> **Listed records**:
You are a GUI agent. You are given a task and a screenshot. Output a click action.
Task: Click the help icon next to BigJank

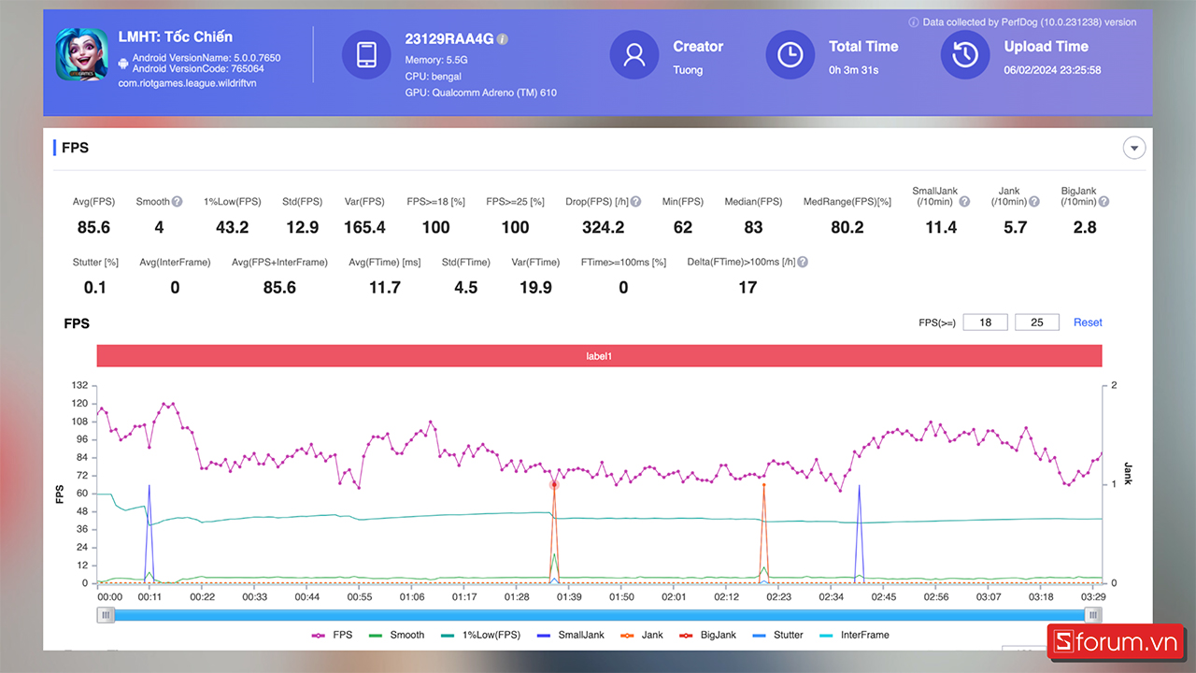click(1103, 202)
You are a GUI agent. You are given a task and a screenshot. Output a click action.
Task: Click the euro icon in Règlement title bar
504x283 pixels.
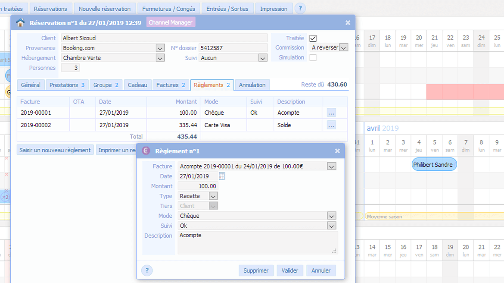click(x=146, y=151)
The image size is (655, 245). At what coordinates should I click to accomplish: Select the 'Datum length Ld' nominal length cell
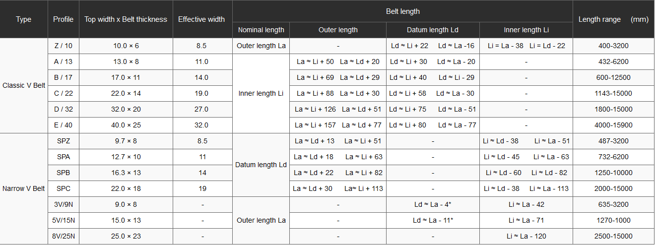click(x=261, y=165)
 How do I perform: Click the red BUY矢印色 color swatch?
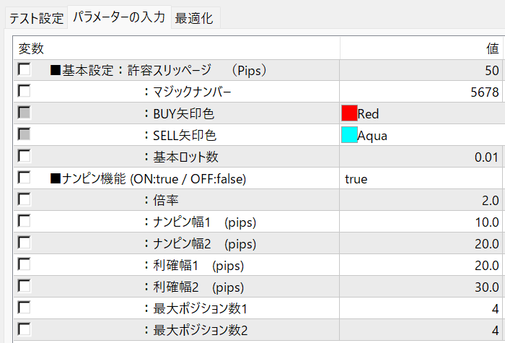(349, 113)
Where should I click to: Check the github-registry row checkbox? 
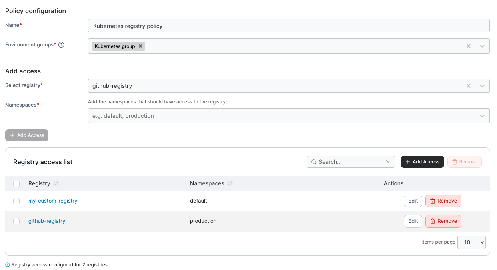[x=16, y=221]
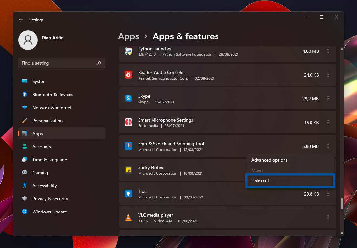
Task: Click the VLC media player cone icon
Action: click(128, 218)
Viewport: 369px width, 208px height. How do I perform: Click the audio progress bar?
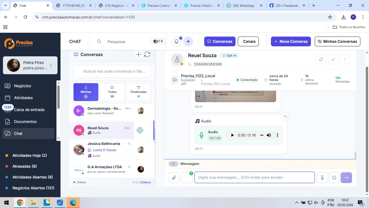point(261,135)
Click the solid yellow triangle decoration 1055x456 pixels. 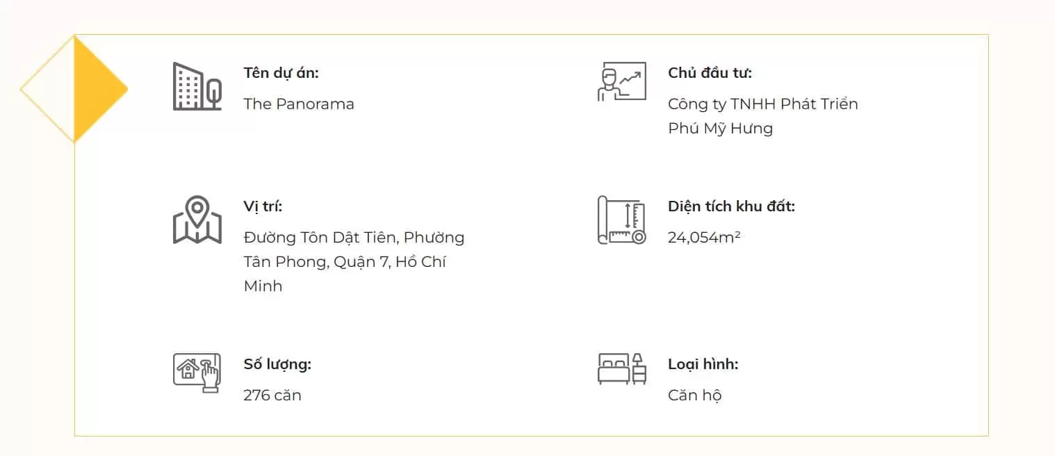pos(97,89)
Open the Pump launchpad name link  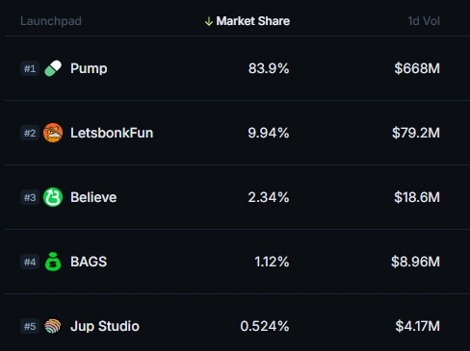tap(89, 69)
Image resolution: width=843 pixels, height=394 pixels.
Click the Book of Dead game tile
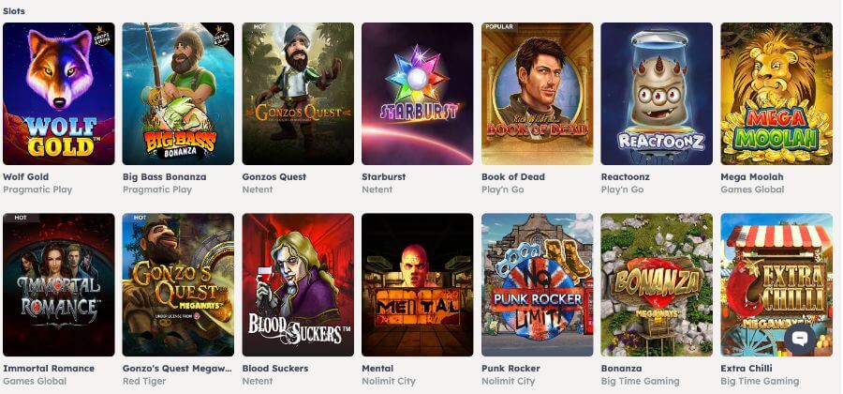click(x=537, y=94)
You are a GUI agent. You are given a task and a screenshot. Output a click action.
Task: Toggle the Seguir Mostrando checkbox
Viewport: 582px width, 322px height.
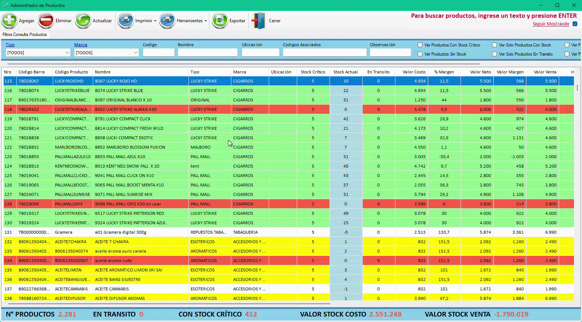(x=575, y=24)
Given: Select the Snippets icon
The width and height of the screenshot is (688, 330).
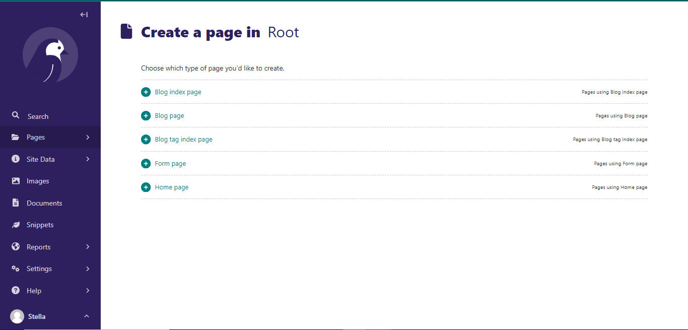Looking at the screenshot, I should (x=15, y=225).
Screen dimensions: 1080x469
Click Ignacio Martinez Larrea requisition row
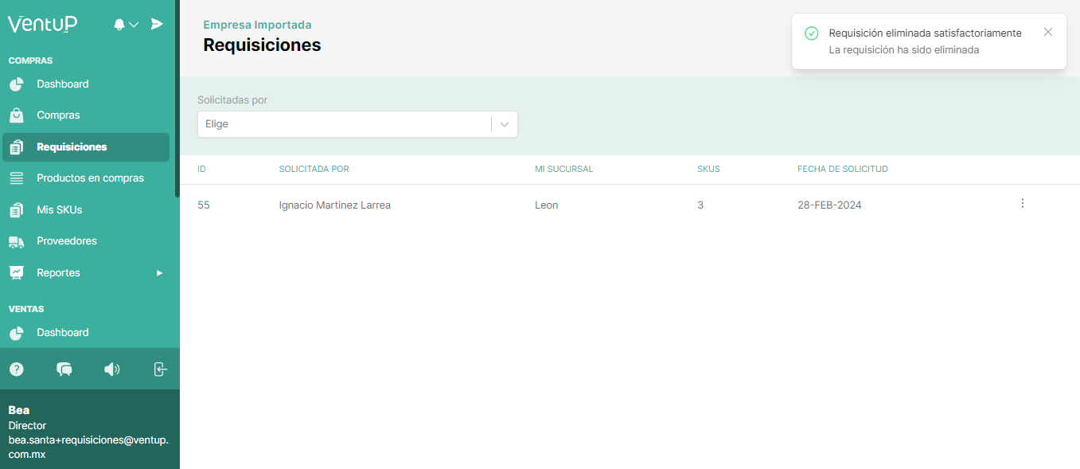click(x=334, y=205)
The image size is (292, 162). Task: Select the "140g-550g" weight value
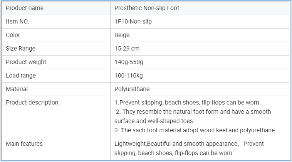(129, 62)
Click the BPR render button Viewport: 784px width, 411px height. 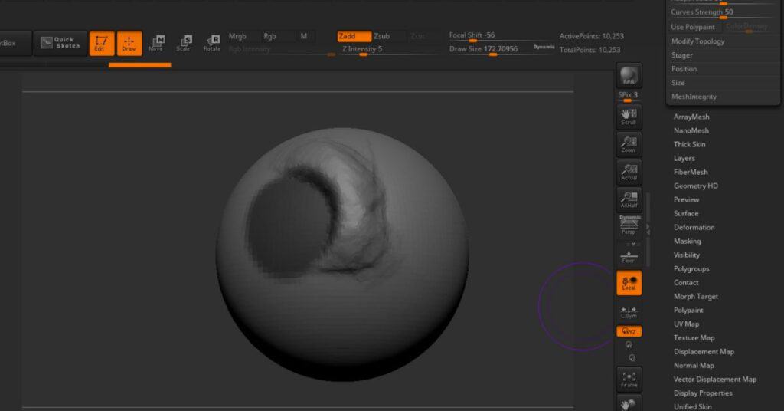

> **Directions for this task**: Repeat the lines from the line containing "Image resolution: width=843" through the end of the material above exactly, with no pictures and nothing else.

> **Expected answer**:
Image resolution: width=843 pixels, height=394 pixels.
Click the Book of Dead game tile
click(x=537, y=94)
You are a GUI agent. You are given a task and a screenshot. Output a click action.
Task: Toggle the Seguir Mostrando checkbox
Viewport: 582px width, 322px height.
(x=575, y=24)
Given: Select the Snippets icon
The width and height of the screenshot is (688, 330).
Looking at the screenshot, I should (x=15, y=225).
Screen dimensions: 1080x469
Click Ignacio Martinez Larrea requisition row
click(x=334, y=205)
The image size is (292, 162). Task: Select the "140g-550g" weight value
(129, 62)
Click the BPR render button Viewport: 784px width, 411px height. 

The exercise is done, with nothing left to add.